LGBTs evicted from the People’s Forum in Kampala
The CHOGM and the big white chieftess are meeting this week in Kampala Uganda – a chance for leaders to come together and exchange tips on how to steal money, mismanage their economies, how to repress and generally ignore the needs of their citizens.
This year’s CHOGM includes a People’s Forum -
The People’s Space at the Commonwealth People’s Forum is a free space, quite literally for the people!
A People’s Space is being created to provide a bold, exciting and inclusive experience for people other than the official delegates to be part of the Commonwealth People’s Forum and CHOGM experiences……..Through various interactions hundreds of people will leave the People’s Space with renewed energy to facilitate social change with a clear sense of working and building together in a different way. The People’s Space will attract participants from other CHOGM events including government officials, youth and business sector delegates……….The People’s Space will be open from Monday 19 – Friday 23 November.
On Wednesday, the People’s Forum issued a memorandum proposing the rights of minorities including LGBTs, be recognised and presented it to CHOGM. Following the presentation of the memorandum, members of the East African LGBT community also went to the People’s Space to speak but were physically prevented from speaking by the Ugandan police.
SMUG (Sexual Minorities Uganda) have issued this press release stating the “violence and discrimination”they faced at the People’s Space.
The Ugandan police displayed embarrassingly inhuman and unprofessional
behaviour, attacking the LGBT speakers and breaking sticks from trees
in preparation for greater harm to the speakers. The LGBT speakers
entered the People’s Space to prepare for the addresses they were
scheduled to give according to the programme. Police began forcibly
removing them. Victor Juliet Mukasa, a Ugandan LGBT Human Rights
Defender stood her ground, declaring, “I am not moving a single step
from this place.” The police continued their aggressive affront.
“They threw me down. Those who came back to help me from the ground
faced it tough. One person was caned for doing so.” Both homosexuals
and straight Ugandans are increasingly becoming fed up with the
violence and discrimination being directed toward people of different
sexual orientations. Heterosexual Ugandans have begun to speak out
against such police brutality, stating that they will not tolerate any
kind of violence against another human being, regardless of their
sexual orientation.The LGBT speakers remained standing outside the gate in quiet protest,
waiting to be allowed back in to deliver their speeches.
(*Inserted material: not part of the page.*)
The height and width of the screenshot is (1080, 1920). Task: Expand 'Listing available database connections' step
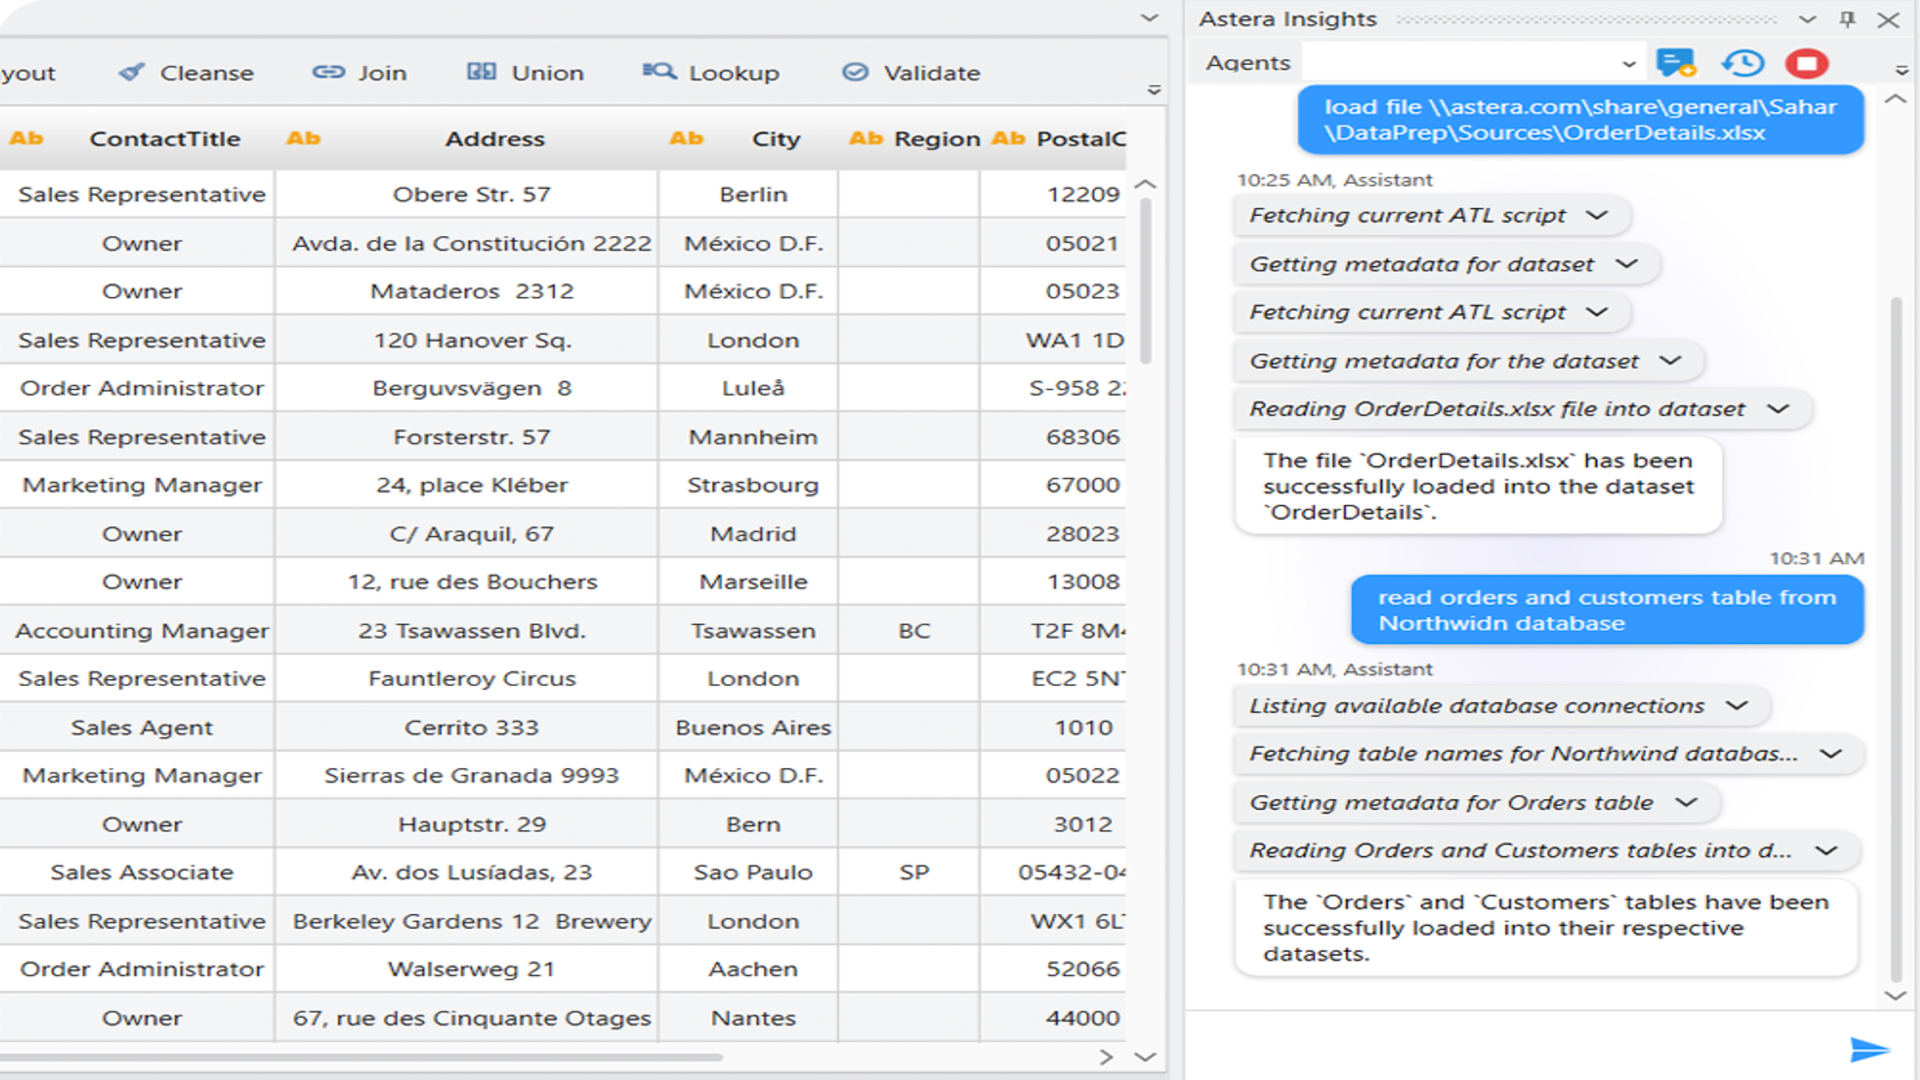coord(1737,706)
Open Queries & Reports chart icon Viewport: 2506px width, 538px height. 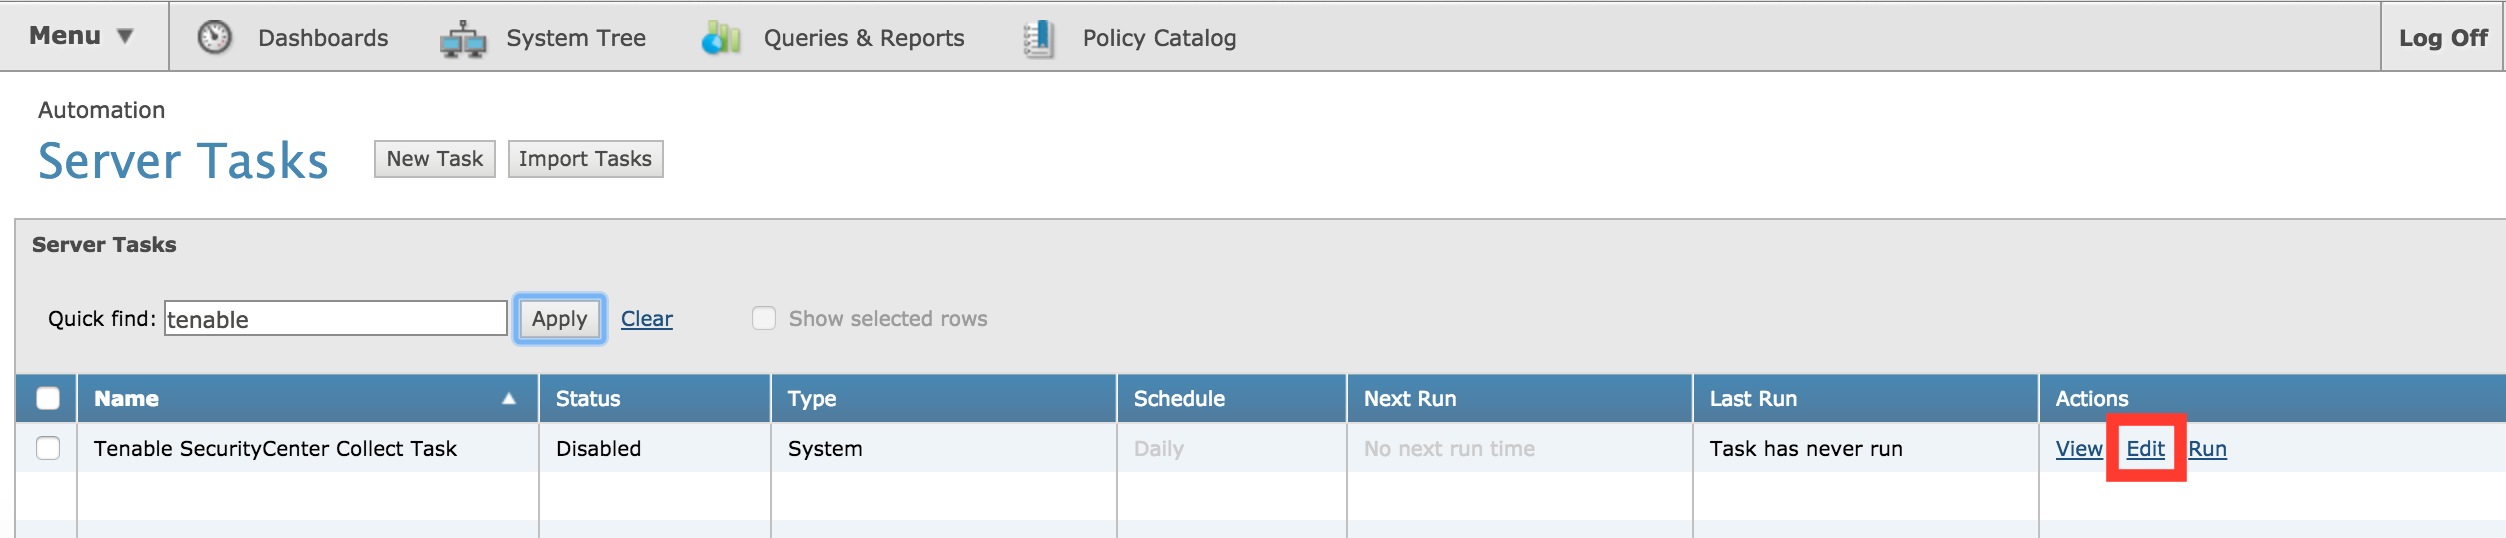tap(721, 38)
They were
there for a total of seven hours. What was supposed to be one of the
greatest fora for free speech has become a disappointment and an
embarrassing case of discrimination for Uganda.
During the showing of a film discussing homosexuality made by a Ugandan film company, Amakula anti-gay religious leaders held a press conference calling on the Commonwealth
“to not legislate for human wrongs. Homosexuality is an evil, which should never be discussed during Chogm. In Chogm meetings, we should advocate for them to change because the act is unnatural,” Bishop Niringiye said……The issue of rights of gays and lesbians was one of the recommendations in the Civil Society Statement to the Commonwealth Heads of State Meeting……Bishop Niringire said, “As a church, we are telling Commonwealth heads of governments to formulate value systems to solve the question of lesbianism and homosexuality being a human right.”
Tags:
Sexual Minorities
LGBT
CHOGM
Uganda

I havnt been able to post a comment. Is there a problem?
I’ve been trying to post a comment here but with no luck
The treatment by the police of those LGBT activists is objectonable, and I do not believe that there is any other minority group libale to be subjected to such degrading and humiliating treatment by state agents, and so publicly too.
Why do the heterosexual majority, and particularly heterosexual males, feel so threatened by homosexuality?
What is even more irksome, are the bogus argumnents put forward by these homophobic opponents of freedom and equality. Homosexuality is not an ‘act’ or a ‘practice’. It is not about what a person does, or doesn’t do. Homosexuality is a sexual orientation, a state of being. I am tired of hearing that homosexuality is an ‘unnatural act’!